Por ejemplo, se ha dicho que el objetivo de la Utec es ofrecer una oferta de formación terciaria y universitaria en el interior del país, recogiendo las necesidades de cada región, atendiendo al perfil productivo del lugar y escuchando las demandas de las “fuerzas vivas”. Sin embargo, para el ingeniero agrónomo Pablo Chilibroste* sería un error que la universidad se limitara a atender la “demanda presente” del sector productivo, o ser una continuidad –a nivel superior– de las formaciones que ofrece la utu. Según explicó Chilibroste a Brecha, “hay que mirar hacia adelante y también al mundo”, y apoyar la oferta académica –tanto de enseñanza como de investigación– en estudios de prospectiva sobre hacia dónde debe ir el país.
Si bien la ley orgánica aprobada en noviembre pasado sostiene que la Utec funcionará a partir de institutos tecnológicos regionales que se especializarán en una determinada área productiva, y que ésta deberá estar vinculada con las necesidades y el perfil productivo de la zona donde se instalen, Chilibroste se permitió un matiz: “Creo que la ley tiene una influencia fuerte del proceso de discusión del Instituto Tecnológico Superior, proyecto anterior que luego se descartó. Me parece que parte del trabajo a hacer en la confección de esta nueva institución, que es una universidad no un instituto tecnológico, es revisar cuáles van a hacer los énfasis”, afirmó.

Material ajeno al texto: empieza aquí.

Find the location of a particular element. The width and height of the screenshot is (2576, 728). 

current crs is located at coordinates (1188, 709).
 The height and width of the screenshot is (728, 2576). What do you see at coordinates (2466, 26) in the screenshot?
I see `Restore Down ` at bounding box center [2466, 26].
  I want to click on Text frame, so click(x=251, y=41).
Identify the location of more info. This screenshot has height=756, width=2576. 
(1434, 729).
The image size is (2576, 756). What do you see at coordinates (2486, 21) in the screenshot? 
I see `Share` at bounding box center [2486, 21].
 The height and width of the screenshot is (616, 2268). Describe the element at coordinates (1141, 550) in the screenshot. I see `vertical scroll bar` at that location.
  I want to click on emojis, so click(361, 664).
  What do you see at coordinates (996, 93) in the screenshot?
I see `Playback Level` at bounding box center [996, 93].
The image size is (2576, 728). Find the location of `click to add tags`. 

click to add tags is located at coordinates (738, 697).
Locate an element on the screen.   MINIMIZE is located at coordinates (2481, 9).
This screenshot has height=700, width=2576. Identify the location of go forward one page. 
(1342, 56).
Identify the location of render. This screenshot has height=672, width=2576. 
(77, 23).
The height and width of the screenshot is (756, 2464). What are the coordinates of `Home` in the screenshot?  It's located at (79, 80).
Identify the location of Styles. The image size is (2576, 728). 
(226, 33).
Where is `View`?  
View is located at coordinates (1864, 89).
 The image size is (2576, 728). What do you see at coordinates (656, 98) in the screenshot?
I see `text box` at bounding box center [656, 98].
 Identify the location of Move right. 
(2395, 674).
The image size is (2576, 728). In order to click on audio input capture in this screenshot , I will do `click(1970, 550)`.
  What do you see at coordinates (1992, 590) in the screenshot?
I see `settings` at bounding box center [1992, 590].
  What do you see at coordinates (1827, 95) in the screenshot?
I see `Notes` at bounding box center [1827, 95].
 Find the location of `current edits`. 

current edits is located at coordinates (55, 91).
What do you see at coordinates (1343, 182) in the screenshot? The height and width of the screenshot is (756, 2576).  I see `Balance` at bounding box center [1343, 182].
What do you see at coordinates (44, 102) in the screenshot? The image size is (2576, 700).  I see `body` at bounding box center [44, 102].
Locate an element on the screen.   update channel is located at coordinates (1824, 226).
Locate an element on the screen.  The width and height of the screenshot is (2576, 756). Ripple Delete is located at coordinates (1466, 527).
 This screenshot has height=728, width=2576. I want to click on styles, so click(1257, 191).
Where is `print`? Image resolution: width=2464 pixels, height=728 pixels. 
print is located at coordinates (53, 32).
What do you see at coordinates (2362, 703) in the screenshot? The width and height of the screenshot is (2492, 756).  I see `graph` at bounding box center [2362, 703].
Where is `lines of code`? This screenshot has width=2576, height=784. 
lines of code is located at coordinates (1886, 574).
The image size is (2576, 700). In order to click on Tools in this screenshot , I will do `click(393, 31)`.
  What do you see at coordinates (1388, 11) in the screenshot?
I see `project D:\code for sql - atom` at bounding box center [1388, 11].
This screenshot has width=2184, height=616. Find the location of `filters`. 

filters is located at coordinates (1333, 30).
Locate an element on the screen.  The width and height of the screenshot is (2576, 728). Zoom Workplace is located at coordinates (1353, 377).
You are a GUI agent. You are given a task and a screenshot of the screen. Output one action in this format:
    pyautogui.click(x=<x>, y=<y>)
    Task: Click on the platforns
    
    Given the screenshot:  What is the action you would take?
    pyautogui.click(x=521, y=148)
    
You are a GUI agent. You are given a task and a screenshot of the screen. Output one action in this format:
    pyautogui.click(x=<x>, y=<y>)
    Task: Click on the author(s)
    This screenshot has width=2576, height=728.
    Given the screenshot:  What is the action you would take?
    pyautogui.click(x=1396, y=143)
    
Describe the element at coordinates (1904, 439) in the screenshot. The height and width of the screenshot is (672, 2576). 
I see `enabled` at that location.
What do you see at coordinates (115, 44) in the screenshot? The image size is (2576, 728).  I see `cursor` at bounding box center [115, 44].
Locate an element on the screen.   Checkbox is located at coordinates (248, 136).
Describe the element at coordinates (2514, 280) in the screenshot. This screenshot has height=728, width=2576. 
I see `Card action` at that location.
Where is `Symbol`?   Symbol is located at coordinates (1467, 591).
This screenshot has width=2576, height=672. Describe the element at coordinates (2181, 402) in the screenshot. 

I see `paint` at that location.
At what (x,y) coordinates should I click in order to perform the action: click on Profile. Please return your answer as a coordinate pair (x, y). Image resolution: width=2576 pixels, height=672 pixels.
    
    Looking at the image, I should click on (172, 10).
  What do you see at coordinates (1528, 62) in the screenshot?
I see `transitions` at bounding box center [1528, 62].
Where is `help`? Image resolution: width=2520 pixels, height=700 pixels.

Y apuntó: “No es lo mismo crear institutos tecnológicos regionales que montar campus universitarios. En el primer caso pensaríamos en una determinada cadena productiva y pondríamos el énfasis allí; en el otro caso apostaríamos más a la inter y multidisciplina, apuntalando áreas del conocimiento o herramientas novedosas y transversales. Entonces, por un lado tenés los cortes por cadena productiva, que puede ser la orientación sobre todo en una primera etapa de la Utec, como pasa hoy con algunos tecnólogos de la utu y la Udelar. Varios de esos tecnólogos están pensados según las necesidades de una determinada cadena productiva (tecnólogo cárnico, tecnólogo de la madera). Entonces definís esas necesidades de las cadenas, luego ubicás las cadenas en el territorio (la leche, la minería, etcétera) y ahí tenés las regiones donde instalar los institutos tecnológicos. Ese puede ser un corte, pero yo creo que no nos tenemos que quedar allí, que tenemos que hacer también un trabajo de prospectiva, de mirar hacia adelante y mirar al mundo. Pensando en eso me atrae mucho la idea de campus universitarios con fortalezas en determinadas áreas, como la bioingeniería, la biotecnología, los cruces entre tecnología y arte, que van a ser fundamentales y que habría que desarrollar y luego ver cómo se aterrizan en aplicaciones específicas. En este otro corte, las regiones pueden ser varias”.